What is expected: Rewrite the listing from the line containing "Where should I click to: Expand" down to the line containing "Screen dimensions: 1501x840 point(1461,37)", updating "padlock" to "lock" and leaving everything else unchanged.

Lines of data
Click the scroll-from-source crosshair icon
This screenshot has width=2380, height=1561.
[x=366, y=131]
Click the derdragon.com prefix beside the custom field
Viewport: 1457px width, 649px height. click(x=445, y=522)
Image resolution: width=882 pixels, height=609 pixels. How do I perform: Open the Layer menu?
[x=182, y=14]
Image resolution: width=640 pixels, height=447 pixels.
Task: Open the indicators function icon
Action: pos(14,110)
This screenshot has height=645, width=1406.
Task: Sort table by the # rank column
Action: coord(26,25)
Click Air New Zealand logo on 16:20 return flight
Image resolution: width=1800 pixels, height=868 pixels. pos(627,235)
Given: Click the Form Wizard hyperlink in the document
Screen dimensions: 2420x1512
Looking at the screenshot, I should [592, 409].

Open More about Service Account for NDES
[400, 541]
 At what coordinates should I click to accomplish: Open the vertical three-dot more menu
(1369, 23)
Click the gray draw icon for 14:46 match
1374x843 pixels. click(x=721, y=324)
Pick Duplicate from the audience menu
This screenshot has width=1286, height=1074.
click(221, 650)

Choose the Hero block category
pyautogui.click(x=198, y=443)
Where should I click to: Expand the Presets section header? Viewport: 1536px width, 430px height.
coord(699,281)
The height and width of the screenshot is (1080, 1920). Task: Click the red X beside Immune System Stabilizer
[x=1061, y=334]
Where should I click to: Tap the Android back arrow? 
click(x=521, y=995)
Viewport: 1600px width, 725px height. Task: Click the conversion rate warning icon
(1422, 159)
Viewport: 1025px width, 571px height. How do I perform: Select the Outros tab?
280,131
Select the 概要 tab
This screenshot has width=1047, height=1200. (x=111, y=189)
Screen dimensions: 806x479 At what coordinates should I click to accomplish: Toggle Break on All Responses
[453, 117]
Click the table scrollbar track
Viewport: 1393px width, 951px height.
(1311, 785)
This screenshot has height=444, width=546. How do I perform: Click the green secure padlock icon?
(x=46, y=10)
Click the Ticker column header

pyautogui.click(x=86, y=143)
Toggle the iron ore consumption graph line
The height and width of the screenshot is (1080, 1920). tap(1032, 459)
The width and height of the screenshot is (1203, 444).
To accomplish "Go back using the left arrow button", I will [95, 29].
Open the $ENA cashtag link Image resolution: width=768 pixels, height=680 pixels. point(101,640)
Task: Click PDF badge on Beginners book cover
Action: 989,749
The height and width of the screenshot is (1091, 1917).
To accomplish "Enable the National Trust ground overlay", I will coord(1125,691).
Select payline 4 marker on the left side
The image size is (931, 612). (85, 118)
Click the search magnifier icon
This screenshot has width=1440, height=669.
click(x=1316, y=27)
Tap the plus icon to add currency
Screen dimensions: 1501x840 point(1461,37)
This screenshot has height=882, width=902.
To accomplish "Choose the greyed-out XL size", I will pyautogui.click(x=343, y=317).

Answer for the task:
Where should I click to: Expand the Presets section header? Viewport: 1536px width, 430px height.
coord(699,281)
The height and width of the screenshot is (1080, 1920). Task: Click the red X beside Immune System Stabilizer
[x=1061, y=334]
Where should I click to: Tap the Android back arrow? 
click(x=521, y=995)
Viewport: 1600px width, 725px height. Task: Click the conversion rate warning icon
(1422, 159)
Viewport: 1025px width, 571px height. How do I perform: Select the Outros tab?
280,131
Select the 概要 tab
This screenshot has width=1047, height=1200. (x=111, y=189)
Screen dimensions: 806x479 At what coordinates should I click to accomplish: Toggle Break on All Responses
[453, 117]
Click the table scrollbar track
Viewport: 1393px width, 951px height.
(1311, 785)
This screenshot has height=444, width=546. How do I perform: Click the green secure lock icon?
(x=46, y=10)
Click the Ticker column header

pyautogui.click(x=86, y=143)
Toggle the iron ore consumption graph line
The height and width of the screenshot is (1080, 1920). tap(1032, 459)
The width and height of the screenshot is (1203, 444).
To accomplish "Go back using the left arrow button", I will [95, 29].
Open the $ENA cashtag link Image resolution: width=768 pixels, height=680 pixels. point(101,640)
Task: Click PDF badge on Beginners book cover
Action: 989,749
The height and width of the screenshot is (1091, 1917).
To accomplish "Enable the National Trust ground overlay", I will coord(1125,691).
Select payline 4 marker on the left side
The image size is (931, 612). (85, 118)
Click the search magnifier icon
This screenshot has width=1440, height=669.
click(x=1316, y=27)
Tap the plus icon to add currency
Screen dimensions: 1501x840 point(1461,37)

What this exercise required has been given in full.